TASK SET >>
- a) In the forum thread about the Tau color scheme, what does MetalHandkerchief say Tau armor is supposed to have?
- b) Continue the forum thread about the Tau color scheme from its last line.

SELECTED TEXT >>
>>>>

# This Tau Color Scheme takes the Cake!



## WinZip

Ok so I am not a big fan of the Tau. However, I am a huge fan of Tron so when I saw this Tau scheme I had to share, It makes me want to buy a Tau army and paint them exactly like this.


----------



## Steel Nathan

I'm not a big fan of Tau either but damn, that's a wicked colour scheme!


----------



## beamspam

I, on the otherhand love Tau and I gotta say that that is awesome!


----------



## Unforgiven302

Those barely pass the 3 color minimum some tournaments require. Not saying that is a bad thing, just making a comment... I will say it is very effective in its simplicity.


----------



## Marneus Calgar

I don't like it personally. The whole paint in the recesses bugs me, and personally, it would all look better if the entire model was in a shade of the recess colours. So, like a almost regal blue wash over the model, then the recess colour..


----------



## Astorath333

that is down right sexy!!!


----------



## dspadres

That is really nice. I've been thinking of possible color schemes for the Tau I've started and I just may use this as a starting point. 

I'm not one for painting camo so anything that lets me get out of it is win in my book.


----------



## Jereko

It is a nifty colour scheme for spray, red, blue. Not a personal favourite, but love the design. Tournament army in 1 week, yes please.


----------



## Deathscythe4722

Huh, they look like Tron Tau.

Tron Tau....Trau?


----------



## Brother Arnold

Darn it Deathscythe, why do Tau lend themselves to movie title puns so damn well?! Trau, Avatau...
BTW, just wait until they release Tau bikers for the new Codex. Tron armies will be possible if that happens.


----------



## D-A-C

Personally, as far as Tau Colour schemes go, I think it sucks.

I prefer the 'Tau' Tau Sept desert style scheme or the White / Blue one is great as well.





























I think those three are waaaayyy better.


----------



## MetalHandkerchief

Too glossy. Tau are supposed to have a composite feel (matte) to their armor.


----------



## Hooobit

I think its a good colour scheme for a Tau Cadre. It fits well with the "Tau look", it's simple but effective. All that is needed now are some stealth suits and a couple fire warriors. Perfect.


----------



## Marneus Calgar

D-A-C said:


> Personally, as far as Tau Colour schemes go, I think it sucks.

<<<<

RECORDS >>
>>>>

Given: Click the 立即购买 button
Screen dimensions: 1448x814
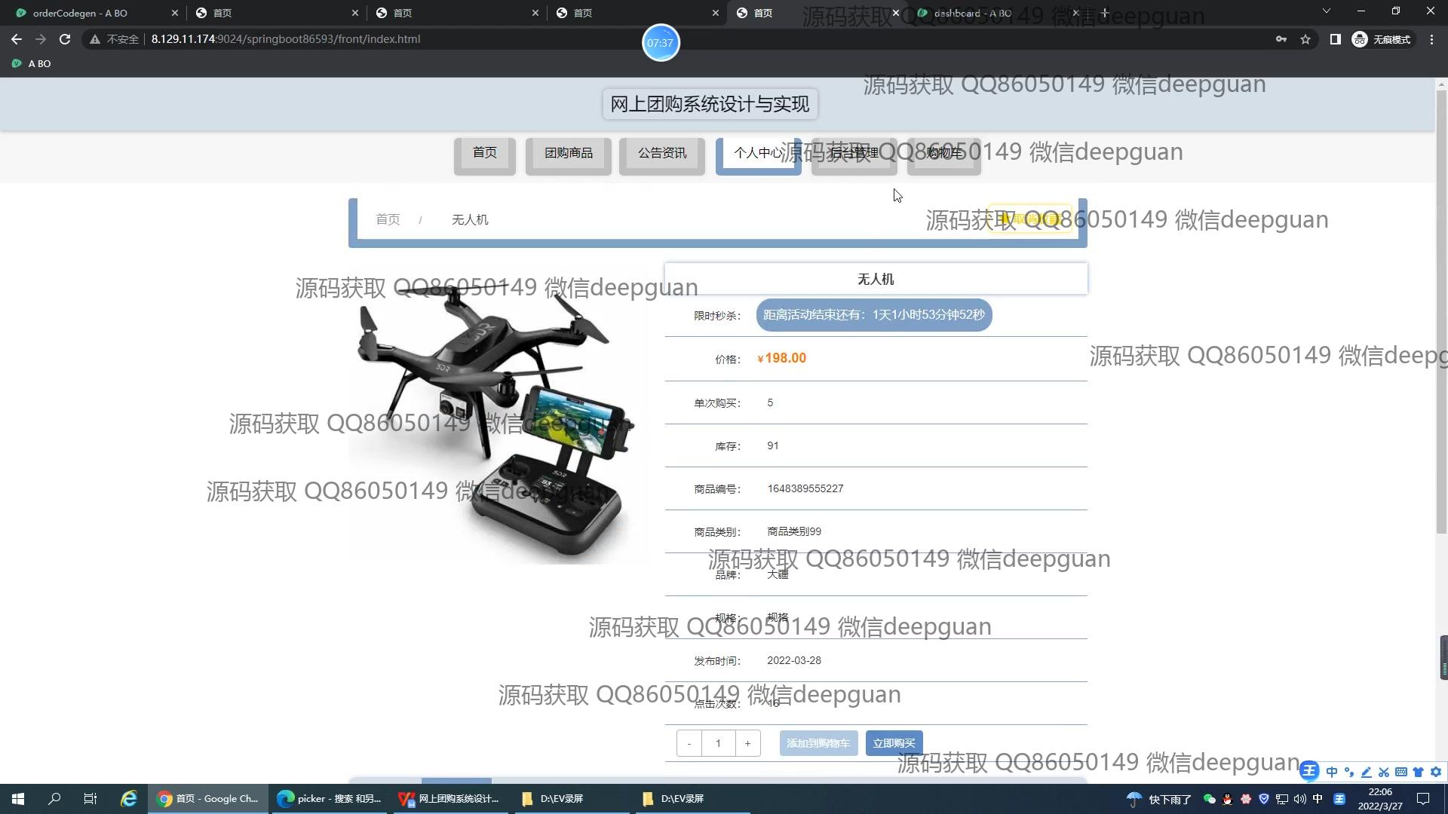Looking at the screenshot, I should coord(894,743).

<<<<
>>>>

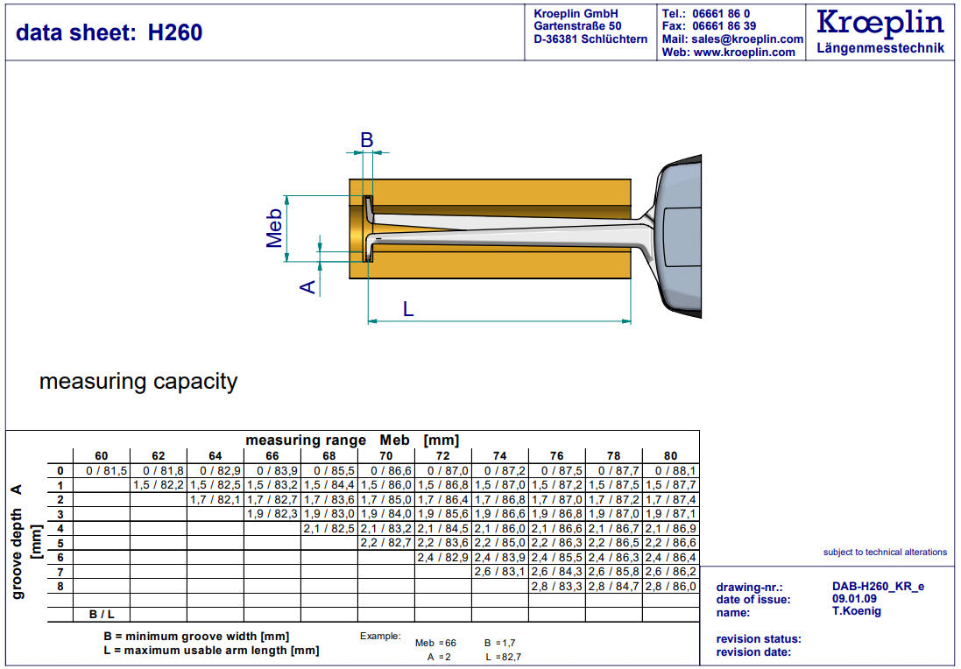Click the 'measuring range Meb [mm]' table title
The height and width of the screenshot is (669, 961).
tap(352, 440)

<<<<

RESULTS OF THE EXERCISE >>
- a) A composite, matte feel.

- b)
> 
> I prefer the 'Tau' Tau Sept desert style scheme or the White / Blue one is great as well.
> 
> 
> 
> 
> 
> 
> 
> 
> 
> 
> 
> 
> 
> 
> 
> 
> 
> 
> 
> 
> 
> 
> 
> 
> 
> 
> 
> 
> 
> I think those three are waaaayyy better.


Definitely, the white or green are my favourites. I used to have a dark green Tau, and it looks pretty awesome.


----------



## StalkerZero

Tron Tau is pure win. 

I cannot imagine how tedious it was to paint that same scheme on so many models without much variation but that person is a genius.


----------



## steamius

Honestly I dont like it. I prefer the main orange ones or the white ones.


----------



## WinZip

Well I like it because its an "outside the box" theme, Obviously most Tau people will say the normal sept schemes are better and that this is not "Tau like". Plus I thought it could inspire Tau players thinking of a scheme.


----------



## Djinn24

I am not a Tau player and i think it is a sloppy lazy paint job that was poorly pulled off if it is infact a Tron knock off.

No shading, no OLS, nothing but primer and blue or red lines.


----------



## steamius

I am also not a tau player, and I agree with djin24.


----------



## ChugginDatHaterade

If I played tau I would paint them up in a nice flecktarn pattern.


----------



## Doelago

Fuck, that guy totally stole my crappy Tau black ops color scheme which I used on two models like... 2 years ago... I must say that it is a sloppy color scheme in my opinion... (and yes, thats what I think about my two old Tau models...)


----------



## aboytervigon

The cake is a lie!

(cant believe no one said that yet)


but on a serious note I think it would look better if it there was no gloss.


----------



## asianavatar

It look good, but it could be so much better. Some more highlighting especially in the lighting areas and fade from black to blue would look awesome if done correctly.


----------



## R3con

Love it someone obviously spent alot of time on it.


----------



## Master WootWoot

White with black cloth and orange markings is the best in my opinion.

But your's is cool too!


----------



## Djinn24

asianavatar said:


> It look good, but it could be so much better. Some more highlighting especially in the lighting areas and fade from black to blue would look awesome if done correctly.


Yeah it could look great, I think Tron Tau could be a beautiful army but the way it was pulled off there was half done. Add some highlights and OLS and wow. Its lacking a certain glowie feel.


----------



## jon1337

Unforgiven302 said:


> Those barely pass the 3 color minimum some tournaments require. Not saying that is a bad thing, just making a comment... I will say it is very effective in its simplicity.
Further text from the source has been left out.